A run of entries

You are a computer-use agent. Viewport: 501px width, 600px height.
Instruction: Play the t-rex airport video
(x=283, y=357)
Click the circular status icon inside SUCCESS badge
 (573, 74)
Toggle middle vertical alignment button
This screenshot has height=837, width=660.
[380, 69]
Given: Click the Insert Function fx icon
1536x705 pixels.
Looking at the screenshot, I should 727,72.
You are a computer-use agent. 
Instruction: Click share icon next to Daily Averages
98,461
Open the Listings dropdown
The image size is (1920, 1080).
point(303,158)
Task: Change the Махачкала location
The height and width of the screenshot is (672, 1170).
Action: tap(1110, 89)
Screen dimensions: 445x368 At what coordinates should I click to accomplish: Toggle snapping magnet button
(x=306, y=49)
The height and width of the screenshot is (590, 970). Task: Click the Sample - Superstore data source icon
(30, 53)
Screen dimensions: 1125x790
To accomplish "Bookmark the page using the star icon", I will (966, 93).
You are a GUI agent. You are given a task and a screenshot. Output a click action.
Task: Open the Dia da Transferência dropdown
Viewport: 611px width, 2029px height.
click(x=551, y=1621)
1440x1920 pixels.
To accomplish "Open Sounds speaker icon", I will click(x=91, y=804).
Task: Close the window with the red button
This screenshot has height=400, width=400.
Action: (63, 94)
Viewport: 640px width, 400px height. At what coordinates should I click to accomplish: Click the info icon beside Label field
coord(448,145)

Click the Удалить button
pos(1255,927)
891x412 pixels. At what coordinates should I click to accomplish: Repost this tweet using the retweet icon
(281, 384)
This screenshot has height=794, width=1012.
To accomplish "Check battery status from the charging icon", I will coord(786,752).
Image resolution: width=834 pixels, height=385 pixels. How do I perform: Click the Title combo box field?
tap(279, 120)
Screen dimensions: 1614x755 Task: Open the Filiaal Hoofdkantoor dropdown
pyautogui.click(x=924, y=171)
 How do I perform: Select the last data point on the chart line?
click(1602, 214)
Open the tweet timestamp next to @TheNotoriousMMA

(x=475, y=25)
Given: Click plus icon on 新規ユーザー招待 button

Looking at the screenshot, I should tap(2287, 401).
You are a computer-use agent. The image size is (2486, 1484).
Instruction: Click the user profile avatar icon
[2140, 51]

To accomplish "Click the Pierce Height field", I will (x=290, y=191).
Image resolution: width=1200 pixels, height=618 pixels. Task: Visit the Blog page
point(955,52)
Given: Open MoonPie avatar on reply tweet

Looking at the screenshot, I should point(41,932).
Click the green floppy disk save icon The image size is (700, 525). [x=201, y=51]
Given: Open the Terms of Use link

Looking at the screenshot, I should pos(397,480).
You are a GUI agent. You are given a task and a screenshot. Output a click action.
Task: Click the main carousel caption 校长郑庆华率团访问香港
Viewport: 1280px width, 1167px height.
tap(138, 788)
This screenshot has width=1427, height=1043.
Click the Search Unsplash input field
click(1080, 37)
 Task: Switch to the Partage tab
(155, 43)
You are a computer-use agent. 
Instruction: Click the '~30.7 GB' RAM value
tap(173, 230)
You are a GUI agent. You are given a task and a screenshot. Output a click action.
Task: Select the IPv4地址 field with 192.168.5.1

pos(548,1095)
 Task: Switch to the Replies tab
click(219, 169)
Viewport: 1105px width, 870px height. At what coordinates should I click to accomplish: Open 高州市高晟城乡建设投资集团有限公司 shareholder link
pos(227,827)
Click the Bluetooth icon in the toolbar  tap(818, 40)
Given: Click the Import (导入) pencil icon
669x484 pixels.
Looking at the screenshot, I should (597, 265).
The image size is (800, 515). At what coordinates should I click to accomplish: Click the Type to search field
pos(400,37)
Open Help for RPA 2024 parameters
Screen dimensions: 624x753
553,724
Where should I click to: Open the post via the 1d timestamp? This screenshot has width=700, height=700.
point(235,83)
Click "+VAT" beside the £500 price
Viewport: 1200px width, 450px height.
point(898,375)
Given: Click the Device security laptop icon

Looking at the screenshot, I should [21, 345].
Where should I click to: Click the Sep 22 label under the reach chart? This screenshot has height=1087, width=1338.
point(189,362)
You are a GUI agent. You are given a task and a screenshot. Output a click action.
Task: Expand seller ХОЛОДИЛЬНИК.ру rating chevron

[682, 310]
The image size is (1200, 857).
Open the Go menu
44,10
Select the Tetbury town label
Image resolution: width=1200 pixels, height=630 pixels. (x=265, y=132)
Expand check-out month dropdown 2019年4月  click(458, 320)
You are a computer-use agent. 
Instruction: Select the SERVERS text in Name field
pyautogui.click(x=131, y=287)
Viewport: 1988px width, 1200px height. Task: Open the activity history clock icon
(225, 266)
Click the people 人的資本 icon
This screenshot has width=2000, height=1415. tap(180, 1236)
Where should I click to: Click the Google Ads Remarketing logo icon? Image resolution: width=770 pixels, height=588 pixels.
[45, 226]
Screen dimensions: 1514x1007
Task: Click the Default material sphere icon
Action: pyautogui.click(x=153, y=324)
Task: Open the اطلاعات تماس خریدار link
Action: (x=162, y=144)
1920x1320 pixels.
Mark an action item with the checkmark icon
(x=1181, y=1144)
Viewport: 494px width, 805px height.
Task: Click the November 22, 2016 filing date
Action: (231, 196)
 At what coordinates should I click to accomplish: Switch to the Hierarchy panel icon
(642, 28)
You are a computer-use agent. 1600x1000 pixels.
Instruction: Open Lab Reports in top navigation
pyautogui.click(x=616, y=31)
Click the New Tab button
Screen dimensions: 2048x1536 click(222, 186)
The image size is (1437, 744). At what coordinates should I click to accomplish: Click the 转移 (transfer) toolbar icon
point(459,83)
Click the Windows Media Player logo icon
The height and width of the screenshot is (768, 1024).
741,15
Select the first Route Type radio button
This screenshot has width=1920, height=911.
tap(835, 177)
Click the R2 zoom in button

## WHAT YOU ARE ASKED TO DO
Quote all of the entries above verbatim, line for line.

## COMPLETE OUTPUT
You are a computer-use agent. Viewport: 501px width, 600px height.
Instruction: Play the t-rex airport video
(x=283, y=357)
Click the circular status icon inside SUCCESS badge
 (573, 74)
Toggle middle vertical alignment button
This screenshot has height=837, width=660.
[380, 69]
Given: Click the Insert Function fx icon
1536x705 pixels.
Looking at the screenshot, I should 727,72.
You are a computer-use agent. 
Instruction: Click share icon next to Daily Averages
98,461
Open the Listings dropdown
The image size is (1920, 1080).
point(303,158)
Task: Change the Махачкала location
The height and width of the screenshot is (672, 1170).
Action: tap(1110, 89)
Screen dimensions: 445x368 At what coordinates should I click to accomplish: Toggle snapping magnet button
(x=306, y=49)
The height and width of the screenshot is (590, 970). Task: Click the Sample - Superstore data source icon
(30, 53)
Screen dimensions: 1125x790
To accomplish "Bookmark the page using the star icon", I will (966, 93).
You are a GUI agent. You are given a task and a screenshot. Output a click action.
Task: Open the Dia da Transferência dropdown
Viewport: 611px width, 2029px height.
click(x=551, y=1621)
1440x1920 pixels.
To accomplish "Open Sounds speaker icon", I will click(x=91, y=804).
Task: Close the window with the red button
This screenshot has height=400, width=400.
Action: (63, 94)
Viewport: 640px width, 400px height. At what coordinates should I click to accomplish: Click the info icon beside Label field
coord(448,145)

Click the Удалить button
pos(1255,927)
891x412 pixels. At what coordinates should I click to accomplish: Repost this tweet using the retweet icon
(281, 384)
This screenshot has height=794, width=1012.
To accomplish "Check battery status from the charging icon", I will coord(786,752).
Image resolution: width=834 pixels, height=385 pixels. How do I perform: Click the Title combo box field?
tap(279, 120)
Screen dimensions: 1614x755 Task: Open the Filiaal Hoofdkantoor dropdown
pyautogui.click(x=924, y=171)
 How do I perform: Select the last data point on the chart line?
click(1602, 214)
Open the tweet timestamp next to @TheNotoriousMMA

(x=475, y=25)
Given: Click plus icon on 新規ユーザー招待 button

Looking at the screenshot, I should tap(2287, 401).
You are a computer-use agent. The image size is (2486, 1484).
Instruction: Click the user profile avatar icon
[2140, 51]

To accomplish "Click the Pierce Height field", I will (x=290, y=191).
Image resolution: width=1200 pixels, height=618 pixels. Task: Visit the Blog page
point(955,52)
Given: Open MoonPie avatar on reply tweet

Looking at the screenshot, I should point(41,932).
Click the green floppy disk save icon The image size is (700, 525). [x=201, y=51]
Given: Open the Terms of Use link

Looking at the screenshot, I should pos(397,480).
You are a GUI agent. You are given a task and a screenshot. Output a click action.
Task: Click the main carousel caption 校长郑庆华率团访问香港
Viewport: 1280px width, 1167px height.
tap(138, 788)
This screenshot has width=1427, height=1043.
Click the Search Unsplash input field
click(1080, 37)
 Task: Switch to the Partage tab
(155, 43)
You are a computer-use agent. 
Instruction: Click the '~30.7 GB' RAM value
tap(173, 230)
You are a GUI agent. You are given a task and a screenshot. Output a click action.
Task: Select the IPv4地址 field with 192.168.5.1

pos(548,1095)
 Task: Switch to the Replies tab
click(219, 169)
Viewport: 1105px width, 870px height. At what coordinates should I click to accomplish: Open 高州市高晟城乡建设投资集团有限公司 shareholder link
pos(227,827)
Click the Bluetooth icon in the toolbar  tap(818, 40)
Given: Click the Import (导入) pencil icon
669x484 pixels.
Looking at the screenshot, I should (597, 265).
The image size is (800, 515). At what coordinates should I click to accomplish: Click the Type to search field
pos(400,37)
Open Help for RPA 2024 parameters
Screen dimensions: 624x753
553,724
Where should I click to: Open the post via the 1d timestamp? This screenshot has width=700, height=700.
point(235,83)
Click "+VAT" beside the £500 price
Viewport: 1200px width, 450px height.
point(898,375)
Given: Click the Device security laptop icon

Looking at the screenshot, I should [21, 345].
Where should I click to: Click the Sep 22 label under the reach chart? This screenshot has height=1087, width=1338.
point(189,362)
You are a GUI agent. You are given a task and a screenshot. Output a click action.
Task: Expand seller ХОЛОДИЛЬНИК.ру rating chevron

[682, 310]
The image size is (1200, 857).
Open the Go menu
44,10
Select the Tetbury town label
Image resolution: width=1200 pixels, height=630 pixels. (x=265, y=132)
Expand check-out month dropdown 2019年4月  click(458, 320)
You are a computer-use agent. 
Instruction: Select the SERVERS text in Name field
pyautogui.click(x=131, y=287)
Viewport: 1988px width, 1200px height. Task: Open the activity history clock icon
(225, 266)
Click the people 人的資本 icon
This screenshot has width=2000, height=1415. tap(180, 1236)
Where should I click to: Click the Google Ads Remarketing logo icon? Image resolution: width=770 pixels, height=588 pixels.
[45, 226]
Screen dimensions: 1514x1007
Task: Click the Default material sphere icon
Action: pyautogui.click(x=153, y=324)
Task: Open the اطلاعات تماس خریدار link
Action: (x=162, y=144)
1920x1320 pixels.
Mark an action item with the checkmark icon
(x=1181, y=1144)
Viewport: 494px width, 805px height.
Task: Click the November 22, 2016 filing date
Action: (231, 196)
 At what coordinates should I click to accomplish: Switch to the Hierarchy panel icon
(642, 28)
You are a computer-use agent. 1600x1000 pixels.
Instruction: Open Lab Reports in top navigation
pyautogui.click(x=616, y=31)
Click the New Tab button
Screen dimensions: 2048x1536 click(222, 186)
The image size is (1437, 744). At what coordinates should I click to accomplish: Click the 转移 (transfer) toolbar icon
point(459,83)
Click the Windows Media Player logo icon
The height and width of the screenshot is (768, 1024).
741,15
Select the first Route Type radio button
This screenshot has width=1920, height=911.
tap(835, 177)
Click the R2 zoom in button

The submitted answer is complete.